Optimizing MySQL Import (Converting a Verbose SQL

2019-05-16 04:05发布

问题:

We are using mysqldump with the options --complete-insert --skip-extended-insert to create database dumps that are kept in VCS. We use these options (and the VCS) to have the possibility to easily compare different database versions.

Now importing of the dump takes quite a while because there are - of course - single inserts per database row.

Is there an easy way to convert such a verbose dump to one with a single insert per table? Does anyone maybe already have a some script at hand?

回答1:

I wrote a little python script that converts this:

LOCK TABLES `actor` WRITE;
/*!40000 ALTER TABLE `actor` DISABLE KEYS */;
INSERT INTO `actor` (`actor_id`, `first_name`, `last_name`, `last_update`) VALUES (1,'PENELOPE','GUINESS','2006-02-15 12:34:33');
INSERT INTO `actor` (`actor_id`, `first_name`, `last_name`, `last_update`) VALUES (2,'NICK','WAHLBERG','2006-02-15 12:34:33');
INSERT INTO `actor` (`actor_id`, `first_name`, `last_name`, `last_update`) VALUES (3,'ED','CHASE','2006-02-15 12:34:33');

into this:

LOCK TABLES `actor` WRITE;
/*!40000 ALTER TABLE `actor` DISABLE KEYS */;
INSERT INTO `actor` VALUES(1,'PENELOPE','GUINESS','2006-02-15 12:34:33'),(2,'NICK','WAHLBERG','2006-02-15 12:34:33'),(3,'ED','CHASE','2006-02-15 12:34:33');

It's not very pretty or well tested, but it works on the Sakila test database dumps, so it can handle non-trivial dump files.

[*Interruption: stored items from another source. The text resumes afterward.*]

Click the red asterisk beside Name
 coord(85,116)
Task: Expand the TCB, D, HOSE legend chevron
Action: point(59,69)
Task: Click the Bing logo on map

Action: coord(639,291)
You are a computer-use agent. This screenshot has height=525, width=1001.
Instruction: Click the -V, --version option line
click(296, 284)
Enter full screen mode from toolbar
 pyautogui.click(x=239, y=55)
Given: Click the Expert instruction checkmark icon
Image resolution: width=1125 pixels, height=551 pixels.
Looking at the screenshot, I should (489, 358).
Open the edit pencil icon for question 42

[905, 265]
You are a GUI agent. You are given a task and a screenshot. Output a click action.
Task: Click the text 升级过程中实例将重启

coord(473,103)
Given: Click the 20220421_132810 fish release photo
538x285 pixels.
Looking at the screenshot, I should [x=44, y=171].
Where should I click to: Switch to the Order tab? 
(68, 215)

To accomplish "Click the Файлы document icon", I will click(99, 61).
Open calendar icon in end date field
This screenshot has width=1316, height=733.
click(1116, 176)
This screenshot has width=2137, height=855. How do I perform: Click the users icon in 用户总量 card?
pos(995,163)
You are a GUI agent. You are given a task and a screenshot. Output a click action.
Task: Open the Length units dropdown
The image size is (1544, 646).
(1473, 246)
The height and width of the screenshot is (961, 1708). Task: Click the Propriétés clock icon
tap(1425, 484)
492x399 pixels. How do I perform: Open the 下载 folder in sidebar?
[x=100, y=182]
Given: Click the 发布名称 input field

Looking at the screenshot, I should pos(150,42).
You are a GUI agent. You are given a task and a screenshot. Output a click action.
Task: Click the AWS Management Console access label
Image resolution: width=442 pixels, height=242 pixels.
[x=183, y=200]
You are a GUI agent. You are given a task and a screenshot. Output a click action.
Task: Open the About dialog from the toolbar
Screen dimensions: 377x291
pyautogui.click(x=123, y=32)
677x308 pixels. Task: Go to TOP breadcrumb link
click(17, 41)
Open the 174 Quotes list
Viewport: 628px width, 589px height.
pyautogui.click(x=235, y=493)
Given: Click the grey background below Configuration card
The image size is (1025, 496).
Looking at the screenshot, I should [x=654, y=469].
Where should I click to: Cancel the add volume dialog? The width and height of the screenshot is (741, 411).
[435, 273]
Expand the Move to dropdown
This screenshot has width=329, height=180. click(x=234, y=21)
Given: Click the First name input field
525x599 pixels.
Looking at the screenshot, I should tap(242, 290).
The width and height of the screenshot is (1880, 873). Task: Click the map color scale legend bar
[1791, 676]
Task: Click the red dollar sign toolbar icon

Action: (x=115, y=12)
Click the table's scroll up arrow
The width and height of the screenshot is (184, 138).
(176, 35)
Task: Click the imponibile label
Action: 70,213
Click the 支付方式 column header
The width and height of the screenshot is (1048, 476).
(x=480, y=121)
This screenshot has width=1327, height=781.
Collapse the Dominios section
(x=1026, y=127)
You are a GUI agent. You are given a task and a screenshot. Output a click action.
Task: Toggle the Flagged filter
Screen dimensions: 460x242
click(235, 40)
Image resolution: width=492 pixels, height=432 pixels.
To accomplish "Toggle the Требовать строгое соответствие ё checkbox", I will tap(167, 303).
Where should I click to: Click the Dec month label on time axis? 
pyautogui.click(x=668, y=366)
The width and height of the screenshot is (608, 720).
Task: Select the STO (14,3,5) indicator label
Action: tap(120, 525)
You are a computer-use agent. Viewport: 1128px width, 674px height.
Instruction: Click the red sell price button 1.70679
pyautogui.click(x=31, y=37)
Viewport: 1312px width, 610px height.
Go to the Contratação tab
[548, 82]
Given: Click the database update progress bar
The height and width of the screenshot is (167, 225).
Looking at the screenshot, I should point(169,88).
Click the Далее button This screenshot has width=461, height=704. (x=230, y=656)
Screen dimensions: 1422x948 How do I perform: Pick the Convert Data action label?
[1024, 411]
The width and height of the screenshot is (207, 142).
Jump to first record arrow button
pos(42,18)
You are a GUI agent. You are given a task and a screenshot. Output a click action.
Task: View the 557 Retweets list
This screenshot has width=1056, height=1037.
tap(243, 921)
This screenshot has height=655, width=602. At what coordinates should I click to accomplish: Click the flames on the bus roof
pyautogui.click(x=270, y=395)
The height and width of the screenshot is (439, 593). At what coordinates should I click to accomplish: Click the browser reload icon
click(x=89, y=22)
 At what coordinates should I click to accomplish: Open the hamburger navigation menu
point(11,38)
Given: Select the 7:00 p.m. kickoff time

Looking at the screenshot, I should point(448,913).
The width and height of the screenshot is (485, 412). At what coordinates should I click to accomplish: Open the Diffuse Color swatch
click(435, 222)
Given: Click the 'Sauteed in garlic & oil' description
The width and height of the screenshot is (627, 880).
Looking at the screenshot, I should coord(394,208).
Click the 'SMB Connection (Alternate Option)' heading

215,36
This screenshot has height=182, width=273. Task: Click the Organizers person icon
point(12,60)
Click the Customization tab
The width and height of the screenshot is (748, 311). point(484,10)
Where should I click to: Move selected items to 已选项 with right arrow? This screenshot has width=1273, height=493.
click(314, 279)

Anyway, here's the script:

#!/usr/bin/env python
# -*- coding: utf-8 -*- #

import re
import sys

re_insert = re.compile(r'^insert into `(.*)` \(.*\) values (.*);', re.IGNORECASE)

current_table = ''

for line in sys.stdin:
    if line.startswith('INSERT INTO'):
        m = re_insert.match(line)
        table = m.group(1)
        values = m.group(2)

        if table != current_table:
            if current_table != '':
                sys.stdout.write(";\n\n")
            current_table = table
            sys.stdout.write('INSERT INTO `' + table + '` VALUES ' + values)
        else:
            sys.stdout.write(',' + values)
    else:
        if current_table != '':
            sys.stdout.write(";\n")
            current_table = ''
        sys.stdout.write(line)

if current_table != '':
    sys.stdout.write(';')

It expects piped input on stdin and prints to stdout. If you saved the script as mysqldump-convert.py, you'd use it like this:

cat ./sakila-db/sakila-full-dump.sql | python mysqldump-convert.py > test.sql

Let me know how you get on!